Excerpted text –
————————

In case anyone else is interested, the relevant parts of parquet.thrift I
think are [1] and [2].
I agree with Gang's interpretation that `num_nulls` is required vs
`null_count) in Statistics is optional.
Since Statistics is used in other places (e.g. ColumnMetadata[3]) I don't
think we could make the null_count required there (not that you were
proposing this)
A bit off topic, but I think including Statistics in general in page
headers is of limited use as to read them you need to have already fetched
the page (and thus the amount of work that can be skipped is often pretty
low by the time you have the page header). A better way is to include the
statistics in the ColumnIndex[4] which can be fetched independently and
then used to skip many pages at once
Andrew
[1]:
https://github.com/apache/parquet-format/blob/9fd57b59e0ce1a82a69237dcf8977d3e72a2965d/src/main/thrift/parquet.thrift#L724
[2]:
https://github.com/apache/parquet-format/blob/9fd57b59e0ce1a82a69237dcf8977d3e72a2965d/src/main/thrift/parquet.thrift#L291
[3]:
https://github.com/apache/parquet-format/blob/9fd57b59e0ce1a82a69237dcf8977d3e72a2965d/src/main/thrift/parquet.thrift#L912
[4]:
https://github.com/apache/parquet-format/blob/9fd57b59e0ce1a82a69237dcf8977d3e72a2965d/src/main/thrift/parquet.thrift#L1163
On Thu, Oct 9, 2025 at 2:15 AM Gang Wu wrote:
> I think you're right.

————————

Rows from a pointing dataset
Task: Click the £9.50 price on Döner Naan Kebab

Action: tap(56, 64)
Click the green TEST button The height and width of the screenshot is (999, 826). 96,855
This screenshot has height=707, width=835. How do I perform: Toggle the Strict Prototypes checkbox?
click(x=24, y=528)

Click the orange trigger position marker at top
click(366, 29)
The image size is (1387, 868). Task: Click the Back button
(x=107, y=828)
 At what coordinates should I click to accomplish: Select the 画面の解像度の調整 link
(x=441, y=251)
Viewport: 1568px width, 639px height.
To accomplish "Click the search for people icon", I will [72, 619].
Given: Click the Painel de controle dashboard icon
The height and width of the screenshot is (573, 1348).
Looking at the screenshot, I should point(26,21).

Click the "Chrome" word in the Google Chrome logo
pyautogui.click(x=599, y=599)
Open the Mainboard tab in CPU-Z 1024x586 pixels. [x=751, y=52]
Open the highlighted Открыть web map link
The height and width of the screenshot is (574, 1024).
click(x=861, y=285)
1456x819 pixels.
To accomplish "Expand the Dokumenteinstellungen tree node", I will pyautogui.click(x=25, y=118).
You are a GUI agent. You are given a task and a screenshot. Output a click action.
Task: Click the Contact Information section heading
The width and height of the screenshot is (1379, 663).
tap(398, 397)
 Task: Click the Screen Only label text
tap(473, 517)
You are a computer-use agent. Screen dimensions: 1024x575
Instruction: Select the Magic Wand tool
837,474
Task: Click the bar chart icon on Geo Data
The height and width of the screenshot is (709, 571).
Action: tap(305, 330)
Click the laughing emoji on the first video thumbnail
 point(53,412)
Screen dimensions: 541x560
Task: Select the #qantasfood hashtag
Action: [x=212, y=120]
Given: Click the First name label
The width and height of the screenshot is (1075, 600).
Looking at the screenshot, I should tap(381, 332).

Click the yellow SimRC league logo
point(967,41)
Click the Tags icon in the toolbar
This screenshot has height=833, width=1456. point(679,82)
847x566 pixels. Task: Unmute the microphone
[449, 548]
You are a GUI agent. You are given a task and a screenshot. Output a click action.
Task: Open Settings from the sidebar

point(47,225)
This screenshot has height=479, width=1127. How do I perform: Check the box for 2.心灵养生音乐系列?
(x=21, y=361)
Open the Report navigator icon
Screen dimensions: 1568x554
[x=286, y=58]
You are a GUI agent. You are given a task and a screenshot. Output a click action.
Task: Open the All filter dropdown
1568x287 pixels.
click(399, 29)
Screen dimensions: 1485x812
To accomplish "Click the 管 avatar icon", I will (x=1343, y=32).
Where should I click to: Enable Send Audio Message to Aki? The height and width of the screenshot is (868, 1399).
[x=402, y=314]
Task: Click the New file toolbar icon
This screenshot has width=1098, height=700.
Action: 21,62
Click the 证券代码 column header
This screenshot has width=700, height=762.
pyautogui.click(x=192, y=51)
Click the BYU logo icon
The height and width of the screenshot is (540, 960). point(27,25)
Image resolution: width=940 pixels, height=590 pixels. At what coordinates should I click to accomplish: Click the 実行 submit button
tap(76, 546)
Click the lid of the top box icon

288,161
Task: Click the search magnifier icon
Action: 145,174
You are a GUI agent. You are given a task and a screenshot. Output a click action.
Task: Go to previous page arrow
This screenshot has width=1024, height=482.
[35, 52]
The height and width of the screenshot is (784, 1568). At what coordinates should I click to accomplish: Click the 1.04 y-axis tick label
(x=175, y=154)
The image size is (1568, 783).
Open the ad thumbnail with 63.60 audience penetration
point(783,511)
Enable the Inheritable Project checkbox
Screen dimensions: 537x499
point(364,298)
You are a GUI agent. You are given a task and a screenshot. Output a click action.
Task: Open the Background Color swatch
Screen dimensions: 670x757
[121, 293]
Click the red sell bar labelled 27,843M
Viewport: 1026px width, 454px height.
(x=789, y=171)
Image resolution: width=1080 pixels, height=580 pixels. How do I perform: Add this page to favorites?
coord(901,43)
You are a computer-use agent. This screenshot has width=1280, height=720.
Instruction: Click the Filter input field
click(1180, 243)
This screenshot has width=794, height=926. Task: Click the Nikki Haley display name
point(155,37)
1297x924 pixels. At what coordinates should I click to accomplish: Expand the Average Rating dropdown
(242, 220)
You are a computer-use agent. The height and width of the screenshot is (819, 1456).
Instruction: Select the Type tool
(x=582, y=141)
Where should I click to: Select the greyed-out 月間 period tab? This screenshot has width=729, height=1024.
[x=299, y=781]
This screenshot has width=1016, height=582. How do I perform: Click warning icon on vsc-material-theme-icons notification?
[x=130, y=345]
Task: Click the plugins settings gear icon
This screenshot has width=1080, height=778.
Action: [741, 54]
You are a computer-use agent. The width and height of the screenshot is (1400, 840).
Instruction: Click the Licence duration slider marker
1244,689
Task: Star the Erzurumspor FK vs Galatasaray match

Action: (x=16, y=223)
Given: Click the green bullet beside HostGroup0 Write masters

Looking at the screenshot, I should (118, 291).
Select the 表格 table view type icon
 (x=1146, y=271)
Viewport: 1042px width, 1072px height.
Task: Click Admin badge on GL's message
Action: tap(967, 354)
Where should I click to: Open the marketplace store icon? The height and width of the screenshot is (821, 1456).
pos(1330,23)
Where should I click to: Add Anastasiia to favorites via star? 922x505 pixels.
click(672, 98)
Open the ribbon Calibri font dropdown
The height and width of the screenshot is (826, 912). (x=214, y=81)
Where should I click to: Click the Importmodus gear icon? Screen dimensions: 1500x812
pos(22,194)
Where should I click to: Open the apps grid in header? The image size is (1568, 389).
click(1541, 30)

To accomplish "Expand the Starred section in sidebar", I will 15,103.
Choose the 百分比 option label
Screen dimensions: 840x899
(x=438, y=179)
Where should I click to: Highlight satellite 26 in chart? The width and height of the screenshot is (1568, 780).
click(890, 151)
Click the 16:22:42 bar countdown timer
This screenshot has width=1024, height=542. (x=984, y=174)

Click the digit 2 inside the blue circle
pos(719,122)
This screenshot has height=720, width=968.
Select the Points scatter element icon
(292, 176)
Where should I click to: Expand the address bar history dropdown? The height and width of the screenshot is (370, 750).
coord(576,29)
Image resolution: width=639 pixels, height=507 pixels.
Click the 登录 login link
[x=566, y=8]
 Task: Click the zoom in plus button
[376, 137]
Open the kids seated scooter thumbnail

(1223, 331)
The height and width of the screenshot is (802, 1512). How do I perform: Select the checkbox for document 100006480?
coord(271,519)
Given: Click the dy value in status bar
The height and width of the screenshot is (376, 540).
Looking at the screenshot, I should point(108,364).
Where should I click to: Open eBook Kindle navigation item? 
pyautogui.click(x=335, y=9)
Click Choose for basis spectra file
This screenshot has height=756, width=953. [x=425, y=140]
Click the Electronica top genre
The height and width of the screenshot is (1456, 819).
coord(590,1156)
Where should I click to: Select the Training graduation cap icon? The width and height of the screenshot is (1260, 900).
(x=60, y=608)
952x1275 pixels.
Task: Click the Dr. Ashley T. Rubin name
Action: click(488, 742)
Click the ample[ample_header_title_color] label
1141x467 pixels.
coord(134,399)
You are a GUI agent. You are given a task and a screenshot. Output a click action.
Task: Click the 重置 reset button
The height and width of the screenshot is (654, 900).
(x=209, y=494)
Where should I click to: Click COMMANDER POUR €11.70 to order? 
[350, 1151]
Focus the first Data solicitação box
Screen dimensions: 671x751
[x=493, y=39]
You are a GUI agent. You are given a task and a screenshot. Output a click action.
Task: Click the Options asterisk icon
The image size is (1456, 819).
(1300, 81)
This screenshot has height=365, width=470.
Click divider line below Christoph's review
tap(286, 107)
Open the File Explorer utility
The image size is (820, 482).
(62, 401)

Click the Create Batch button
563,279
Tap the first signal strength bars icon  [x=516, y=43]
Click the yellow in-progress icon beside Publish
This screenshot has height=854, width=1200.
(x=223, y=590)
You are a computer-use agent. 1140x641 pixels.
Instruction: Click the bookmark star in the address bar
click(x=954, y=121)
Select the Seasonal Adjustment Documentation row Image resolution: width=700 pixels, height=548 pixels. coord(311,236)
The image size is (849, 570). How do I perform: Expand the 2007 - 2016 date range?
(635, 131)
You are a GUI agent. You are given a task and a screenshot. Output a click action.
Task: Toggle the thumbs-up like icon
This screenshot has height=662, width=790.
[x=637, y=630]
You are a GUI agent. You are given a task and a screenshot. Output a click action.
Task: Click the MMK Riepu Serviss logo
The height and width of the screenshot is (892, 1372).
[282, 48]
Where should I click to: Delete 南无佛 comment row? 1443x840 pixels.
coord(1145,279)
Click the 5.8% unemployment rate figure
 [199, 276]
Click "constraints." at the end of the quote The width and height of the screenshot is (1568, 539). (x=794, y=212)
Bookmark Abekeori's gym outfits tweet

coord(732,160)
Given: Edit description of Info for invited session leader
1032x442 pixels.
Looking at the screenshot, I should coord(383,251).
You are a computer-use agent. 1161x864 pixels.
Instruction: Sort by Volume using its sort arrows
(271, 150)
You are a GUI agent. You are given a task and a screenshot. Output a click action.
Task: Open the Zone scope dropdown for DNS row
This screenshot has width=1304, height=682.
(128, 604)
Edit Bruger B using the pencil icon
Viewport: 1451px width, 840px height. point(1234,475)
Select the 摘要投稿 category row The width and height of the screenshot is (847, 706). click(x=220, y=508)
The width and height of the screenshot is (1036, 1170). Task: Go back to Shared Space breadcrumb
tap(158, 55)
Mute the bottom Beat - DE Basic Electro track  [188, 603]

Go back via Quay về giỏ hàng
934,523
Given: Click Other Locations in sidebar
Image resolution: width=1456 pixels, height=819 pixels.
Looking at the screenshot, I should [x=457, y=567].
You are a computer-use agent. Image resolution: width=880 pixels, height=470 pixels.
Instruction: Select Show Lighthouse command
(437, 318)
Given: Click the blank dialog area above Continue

————————

Tasks –
1: Echo the rows verbatim, starting at their first line and ending with the line containing "pyautogui.click(x=599, y=599)", both included.
2: Proceed with the mailing-list post on Parquet null-count statistics, picking up after its final line.

Task results –
1:
Task: Click the £9.50 price on Döner Naan Kebab

Action: tap(56, 64)
Click the green TEST button The height and width of the screenshot is (999, 826). 96,855
This screenshot has height=707, width=835. How do I perform: Toggle the Strict Prototypes checkbox?
click(x=24, y=528)

Click the orange trigger position marker at top
click(366, 29)
The image size is (1387, 868). Task: Click the Back button
(x=107, y=828)
 At what coordinates should I click to accomplish: Select the 画面の解像度の調整 link
(x=441, y=251)
Viewport: 1568px width, 639px height.
To accomplish "Click the search for people icon", I will [72, 619].
Given: Click the Painel de controle dashboard icon
The height and width of the screenshot is (573, 1348).
Looking at the screenshot, I should point(26,21).

Click the "Chrome" word in the Google Chrome logo
pyautogui.click(x=599, y=599)

2:
>
> The only difference is that statistics is optional but the field in the
> header is required.
>
> Best,
> Gang
>
> On Wed, Oct 8, 2025 at 8:12 PM Antoine Pitrou wrote:
>
> >
> > Hello,
> >
> > It seems a V2 data page can have its number of nulls recorded in two
> > adjacent locations:
> > 1. the `num_nulls` field in `DataPageHeaderV2`
> > 2. the `null_count` field in `DataPageHeaderV2.statistics`
> >
> > Is this interpretation right? Or do those two fields actually have
> > different semantics.
> >
> > Regards
> >
> > Antoine.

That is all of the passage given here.